Operative Evaluation of Renal and Visceral Arterial Reconstructions Using Duplex Sonography



Operative Evaluation of Renal and Visceral Arterial Reconstructions Using Duplex Sonography



Louis M. Messina and Donald Baril


Reconstructions of the renal and splanchnic arteries are among the most technically challenging operations vascular surgeons perform. Inadequate treatment of a renal artery stenosis can result in persistent, uncontrolled hypertension or loss of renal function after renal artery repair or, in the case of mesenteric artery disease, recurrent acute or chronic ischemia. Hansen and associates noted that after reoperation for failure of primary renal revascularization, there is a significantly increased risk of eventual kidney failure and need for dialysis. Of their 20 patients undergoing secondary operation for a failed primary operation, 35% eventually required dialysis, compared with 4% of patients having a primary operation. Stanley and colleagues cite a 43% nephrectomy rate after a failed primary renal revascularization procedure. Others report an 11% recurrence rate for chronic ischemia and 6.4% recurrence rate for acute intestinal ischemia, with an accompanying 85.7% mortality rate in this subset of patients. It is therefore critically important to document the adequacy of renal and mesenteric revascularization at the initial operation to minimize the incidence of persistent or recurrent renal or mesenteric artery occlusive disease.


The long-term patency rates in renal and mesenteric artery repairs depend in part on achieving technical perfection at the initial operation. Therefore a reliable, safe, and rapid means of interrogating renal and visceral vessels after repair is required to detect technical defects at the time of operation, thus allowing immediate repair with the goal of improving both immediate and long-term outcomes.


Intraoperative ultrasonography is an ideal tool for assessing technical results after mesenteric and renal revascularizations, providing both anatomic and physiologic information. Intraoperative ultrasonography, including B-mode imaging and Doppler blood flow assessment, overcomes many shortcomings of intraoperative arteriography. B-mode duplex scanning provides real-time multiplanar images under more normal hemodynamic conditions along the course of a vessel, thus showing exact anatomic detail in multiple views.


In addition to visualizing the anatomy of the vessel, Doppler blood flow assessment provides important data regarding changes in blood flow velocity or turbulence, thus aiding in detecting a lesion and determining its hemodynamic significance. Vessel kinks, thrombus, residual disease, intimal flaps, and dissections can be localized using B-mode ultrasonography, and their hemodynamic characteristics can be assessed with Doppler spectral analysis.
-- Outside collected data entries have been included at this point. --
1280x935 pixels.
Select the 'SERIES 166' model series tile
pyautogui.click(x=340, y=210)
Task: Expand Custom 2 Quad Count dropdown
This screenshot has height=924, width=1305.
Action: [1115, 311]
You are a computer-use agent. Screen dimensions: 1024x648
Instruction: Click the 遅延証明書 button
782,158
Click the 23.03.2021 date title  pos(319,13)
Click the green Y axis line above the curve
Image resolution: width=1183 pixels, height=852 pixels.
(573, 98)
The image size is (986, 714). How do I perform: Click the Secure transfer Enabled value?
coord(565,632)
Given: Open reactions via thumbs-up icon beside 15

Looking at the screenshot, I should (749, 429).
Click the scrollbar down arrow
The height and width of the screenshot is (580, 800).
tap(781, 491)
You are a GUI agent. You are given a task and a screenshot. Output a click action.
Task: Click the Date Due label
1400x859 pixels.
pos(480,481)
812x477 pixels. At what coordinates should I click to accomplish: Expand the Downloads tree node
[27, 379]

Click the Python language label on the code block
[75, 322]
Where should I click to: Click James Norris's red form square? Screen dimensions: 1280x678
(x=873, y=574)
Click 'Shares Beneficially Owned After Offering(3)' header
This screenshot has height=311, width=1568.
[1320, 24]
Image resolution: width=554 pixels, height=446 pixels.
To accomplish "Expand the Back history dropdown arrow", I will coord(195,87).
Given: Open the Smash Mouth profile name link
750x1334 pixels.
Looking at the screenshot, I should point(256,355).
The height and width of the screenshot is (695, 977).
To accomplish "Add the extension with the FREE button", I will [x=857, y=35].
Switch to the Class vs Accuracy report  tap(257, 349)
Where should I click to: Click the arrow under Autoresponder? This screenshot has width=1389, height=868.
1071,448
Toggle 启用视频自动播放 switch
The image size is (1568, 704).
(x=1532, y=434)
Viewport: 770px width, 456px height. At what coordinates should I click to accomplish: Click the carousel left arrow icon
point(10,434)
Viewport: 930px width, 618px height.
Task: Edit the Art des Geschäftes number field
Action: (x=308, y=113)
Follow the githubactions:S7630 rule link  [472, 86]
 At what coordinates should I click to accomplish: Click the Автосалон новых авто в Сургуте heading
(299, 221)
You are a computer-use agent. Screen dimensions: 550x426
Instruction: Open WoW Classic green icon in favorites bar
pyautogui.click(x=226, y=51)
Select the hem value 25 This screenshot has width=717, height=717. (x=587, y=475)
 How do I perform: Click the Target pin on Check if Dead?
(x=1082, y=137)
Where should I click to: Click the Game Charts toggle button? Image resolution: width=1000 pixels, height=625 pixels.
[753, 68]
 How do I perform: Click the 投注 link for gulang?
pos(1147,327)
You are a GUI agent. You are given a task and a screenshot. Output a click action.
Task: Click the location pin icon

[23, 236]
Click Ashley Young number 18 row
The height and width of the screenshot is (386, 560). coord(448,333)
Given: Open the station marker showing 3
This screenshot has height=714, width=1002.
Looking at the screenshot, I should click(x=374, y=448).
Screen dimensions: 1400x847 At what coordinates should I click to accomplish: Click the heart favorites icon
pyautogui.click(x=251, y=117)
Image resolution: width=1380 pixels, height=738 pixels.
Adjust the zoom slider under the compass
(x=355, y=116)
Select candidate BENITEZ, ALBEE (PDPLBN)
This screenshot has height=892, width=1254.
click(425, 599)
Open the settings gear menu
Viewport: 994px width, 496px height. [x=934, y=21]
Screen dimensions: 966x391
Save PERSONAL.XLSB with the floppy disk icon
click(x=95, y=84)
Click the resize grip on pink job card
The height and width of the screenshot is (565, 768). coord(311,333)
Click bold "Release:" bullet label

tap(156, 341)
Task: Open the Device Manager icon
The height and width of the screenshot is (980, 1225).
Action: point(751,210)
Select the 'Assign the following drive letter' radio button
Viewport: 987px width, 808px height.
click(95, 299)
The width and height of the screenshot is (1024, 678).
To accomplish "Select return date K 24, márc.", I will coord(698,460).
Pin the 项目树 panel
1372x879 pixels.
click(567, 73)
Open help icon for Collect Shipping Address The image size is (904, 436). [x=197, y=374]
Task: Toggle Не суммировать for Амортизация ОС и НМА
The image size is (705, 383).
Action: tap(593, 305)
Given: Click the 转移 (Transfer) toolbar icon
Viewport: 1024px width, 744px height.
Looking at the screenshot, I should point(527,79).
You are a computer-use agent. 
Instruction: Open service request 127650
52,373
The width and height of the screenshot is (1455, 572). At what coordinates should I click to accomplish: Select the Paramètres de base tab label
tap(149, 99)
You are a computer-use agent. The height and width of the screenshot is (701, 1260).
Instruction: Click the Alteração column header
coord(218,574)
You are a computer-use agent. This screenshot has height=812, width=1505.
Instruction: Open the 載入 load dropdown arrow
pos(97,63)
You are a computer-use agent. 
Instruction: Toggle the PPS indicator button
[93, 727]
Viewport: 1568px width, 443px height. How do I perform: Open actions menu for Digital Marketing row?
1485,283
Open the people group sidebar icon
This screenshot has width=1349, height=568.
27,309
Operative ultrasonography also avoids the use of contrast agents and the need to reclamp the aorta.


Limitations of operative ultrasonography can include the inability to assess distal arterial branches adequately, so distal thrombus or atherosclerotic disease may be missed; the inability to obtain an adequate angle of insonation to assess Doppler blood flow velocities; the inability to adequately penetrate through synthetic material; and user inexperience.


Duplex ultrasonography is an effective technique to provide accurate anatomic assessment of the vessels in the operating room. Duplex can be used experimentally to study splanchnic blood flow responses to various vasoactive agents. One approach is to use a small 7.5-MHz probe placed in a sterile sleeve accompanied by copious amounts of acoustic gel. The wound is filled with saline, and the surgeon places the probe directly over the area of reconstruction to be studied. Arteries under study are first identified at their origin along the aorta. Multiple transverse B-mode gray-scale images are obtained along the course of the reconstructed arteries, and any defects are imaged. Using longitudinal views, color flow images are then used to direct Doppler spectral analysis to insonate at the origins and endpoints of the endarterectomy, as well as to determine areas of increased or decreased blood flow velocity or turbulence (Figures 1 and 2).


image
FIGURE 1 B-mode images of the normal celiac artery (white arrow) and superior mesenteric artery (SMA) (black arrow) viewed along a longitudinal axis. A, B-mode image of the normal aorta and origins of the celiac artery and SMA. B, B-mode image of the normal celiac artery with accompanying Doppler flow study demonstrating high diastolic flow consistent with a low resistance system. C, B-mode image of the normal SMA with accompanying Doppler flow study demonstrating low diastolic velocities and reversal of flow (∗) consistent with a high-resistance system in the fasting state.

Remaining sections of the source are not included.